Kaybedenler Kulübü filmi eleştirmenlerden tam not aldı.

Kaybedenler Kulübü filmi vizyonda
ybedenler Kulübü filmi vizyona girdi. Yiğit Özşener, Nejat İşler, Ahu Türkpençe, Rıza Kocaoğlu, Serra Yılmaz ve İdil Fırat gibi birçok başarılı oyuncunun yer aldığı Kaybedenler Kulübü filmi konusu ile de bir hayli dikkat çekici. Tolga Örnek'in 90’lı yıllarda efsane haline gelen radyo programı "Kaybedenler Kulübü"nden yola çıkarak aynı adla çekilen film bir fenomen haline gelecek gibi görünüyor.

Kaybedenler Kulübü filminin konusu:

Alternatif kitaplar basan bir yayınevinin sahibi olan Kaan (Nejat İşler) ile Kadıköy’de bar işleten, çok sıkı bir plak ve efemera koleksiyoneri olan Mete (Yiğit Özşener), 90’lı yılların ikinci yarısında, sanki bir yerde oturmuş konuşuyorlarmış ve kimsenin bundan haberi yokmuş gibi bir radyo programı yapmaya başlarlar. Yaptıkları program zaman içinde hem onların hem de dinleyenlerin hayatını değiştirecektir.

Programın şöhreti hızla yayılırken Kaan ve Mete eski hayatlarına aynen devam ederler. Her gün başka kadınlarla yalnızlığını gidermeye çalışan Kaan, aradığı aşkı Zeynep’de (Ahu Türkpençe) bulur ve aralarındaki hayat görüşü farklılığına rağmen bu aşkı tutkuyla yaşamaya çalışır;... Bu arada herkesin ‘kendi kaybını’ bulduğu ‘Kaybedenler Kulübü’, toplumun farklı kesiminden insanları biraraya getirerek adeta bir ‘ortak mahalle’ de buluşturur.

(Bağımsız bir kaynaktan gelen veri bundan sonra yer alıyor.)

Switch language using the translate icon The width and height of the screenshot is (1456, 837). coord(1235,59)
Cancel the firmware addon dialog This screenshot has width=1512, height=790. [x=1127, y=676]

Kendi yalnızlıklarıyla bile dalga geçen, sisteme her gün başkaldıran, hayatın kıyısında yaşayan Kaan ve Mete’nin renkli hayatlarını yansıtan programın tutkunları, ‘Kaybedenler Kulübü’nün üyeleridir artık…

YORUMLAR:


Atİlla Dorsay (SABAH)
Her şeyiyle özgün bir film. Hem ilk kez radyo konusuna eğilmesi, hem anlatımı, hem de içerdiği büyük kent melankolisi duygusuyla hemen hiç yapılmamış bir şeyleri deniyor. Ve büyük ölçüde de başarıyor.

Uğur Vardan (Radİkal)
'Kaybedenler Kulübü', bir 'Kayıp Kuşak'ın hikâyesi niteliğinde. Aynı zamanda her anlamda 'Büyümek' istemeyenlerin (keza sorumluluk almaktan da kaçanların) öyküsü de denilebilir. Filmin başarısı da galiba ana karakterlerini, 'destansı' bir havaya sokmadan sakince anlatmasında. Kanımca Tolga Örnek'in de en iyi işi olmuş...

Şenay Aydemİr (Radİkal)
Son dönemde sinemamızda artan, aynı zamanda ihtiyacımız da olan, 'kent hikayeleri'ne eklenen yeni bir halka. Bugün daha güçlü bir biçimde kent hayatında hissedilen 'yalnızlık', 'aidiyetsizlik' gibi duyguların oluştuğu kuşağı anlatıyor olması bakımından da ayrıca önemli bence. Filmin dönemin toplumsal atmosferiyle fazla ilgilenmemesi, karakterlerin de ilgilenmiyor olmasıyla ilgili daha çok. Bu bakımdan karakterlerin ruhu ile filmin ruhunun örtüştüğünü düşünüyorum.

Nİl Kural (MİLLİYET)
Yayımlandığı dönemde programı takip edenlere nostalji duygusu yaratacak bir film çıkmış ortaya. Ayrıca Türkiye'de pek rastlayamadığımız altkültür filmlerinin bir temsilcisini izlemiş olmamız sevindirici.

Cüneyt Cebenoyan (BİRGÜN)
Nuri Bilge Ceylan filmlerinde de görülen ruh halinin farklı bir yansıması. Sorumluluk almayı, bağlanmayı, yetişkin gibi davranmayı reddetme hali. Filmin dönema mikro düzeyde baktığını, buna rağmen karakterlerin fazla iyi tasvir edilmediğini düşünüyorum. Ama yine de kendisini izlettiren; belli bir enerjisi olan ve vasatın üzerine çıkmayı başaran bir film.